Le pédophile est un bonbon pour l’opinieux de tribune téléphonique, pour le commentateur populiste décérébré qui fait le bonheur des chaînes de télévision en mal de cotes d’écoute à petit budget : on peut le traiter de tous les noms, vomir sur lui tout le fiel accumulé depuis des semaines, voire des mois, nul danger que quiconque prenne sa défense. On peut présumer de la noirceur de son âme, lui imputer des gestes qu’il n’a probablement pas commis, moraliser à souhait : nul n’aurait l’outrecuidance d’opposer le moindre argument. Aucune voix discordante ne peut se faire entendre dans le concert de haine et de bonne conscience qui stigmatise le monstre.
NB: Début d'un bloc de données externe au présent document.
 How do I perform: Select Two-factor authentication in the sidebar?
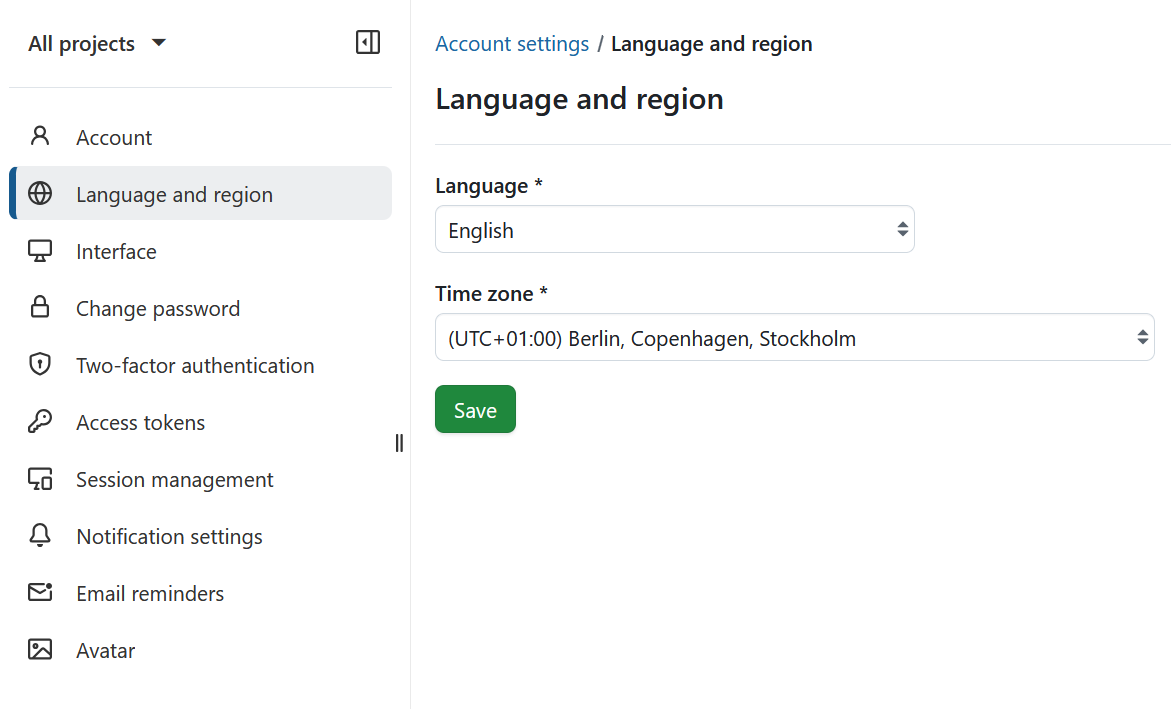(195, 364)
Et tout le monde y trouve une petite jouissance sale et mesquine.
Il est impossible, dans l’état actuel des choses, de discuter calmement et intelligemment de pédophilie. Impossible par exemple de remettre en question l’idiotie les lois sur la pornographie juvénile. (Cela dit en passant, la police a parlé, dans le cas qui nous occupe, de pornographie juvénile, pas infantile. Ce qui n’est pas nécessairement la même chose.) Personne ne souhaite que des enfants soient agressés et exploités, je suis autant pour la vertu que vous. Le problème, c’est que la criminalisation hystérique de la pornographie juvénile n’a rien à voir avec cet objectif louable de protection des mineurs. Par exemple, si j’ai dix-sept ans et que j’envoie de mon propre chef par courriel une photo de ma chatte à un camarade de classe, je deviens ipso facto une pornocrate pédophile vouée — en théorie du moins — à l’incarcération. En quoi la cause de la protection de la jeunesse a alors été servie? Si je prends un crayon et que je dessine un bébé qui suce un pénis, un enfant a-t-il été abusé? Or, si je fais une telle chose, je suis coupable, selon le Code criminel canadien, de production de matériel pornographique pédophile et je m’expose, à ce titre, à une peine d’emprisonnement. Mieux : si j’écris « Karine suce comme une belle salope », je produis de la pornographie légale. Si j’ajoute « elle est très douée pour une fillette de onze ans », je viens non seulement de produire du matériel pornographique, mais je l’ai diffusé et je l’ai placé sur votre ordinateur. Un conseil d’amie : n’allez pas répondre à la porte si ça sonne, c’est sûrement les flics qui viennent vous embarquer.
Disons-le bien platement : le lien entre la consommation de pornographie et les agressions sexuelles n’a jamais été démontré. Évidemment, les agresseurs sexuels sont invariablement des consommateurs de porn, mais il y a tant de consommateurs des deux sexes qui n’ont aucune pulsion d’agression que de faire de la représentation symbolique de la sexualité une cause de déviance sexuelle est un raisonnement hautement fallacieux, c’est le moins qu’on puisse dire. Sans parler de la différence entre fantasme et perversion, entre curiosité, stimulation visuelle et passage à l’acte. Mais tout cela n’a finalement aucune importance : nous tous, hommes et femmes du troupeau bêlant, avons besoin de notre tête de turc, de notre rejet. Je vous incite donc à faire comme moi et à crier en chœur, avec tous les autres aliénés :
(Ouf! Ça fait drôlement du bien. Qu’est-ce qui joue à TQS ce soir?)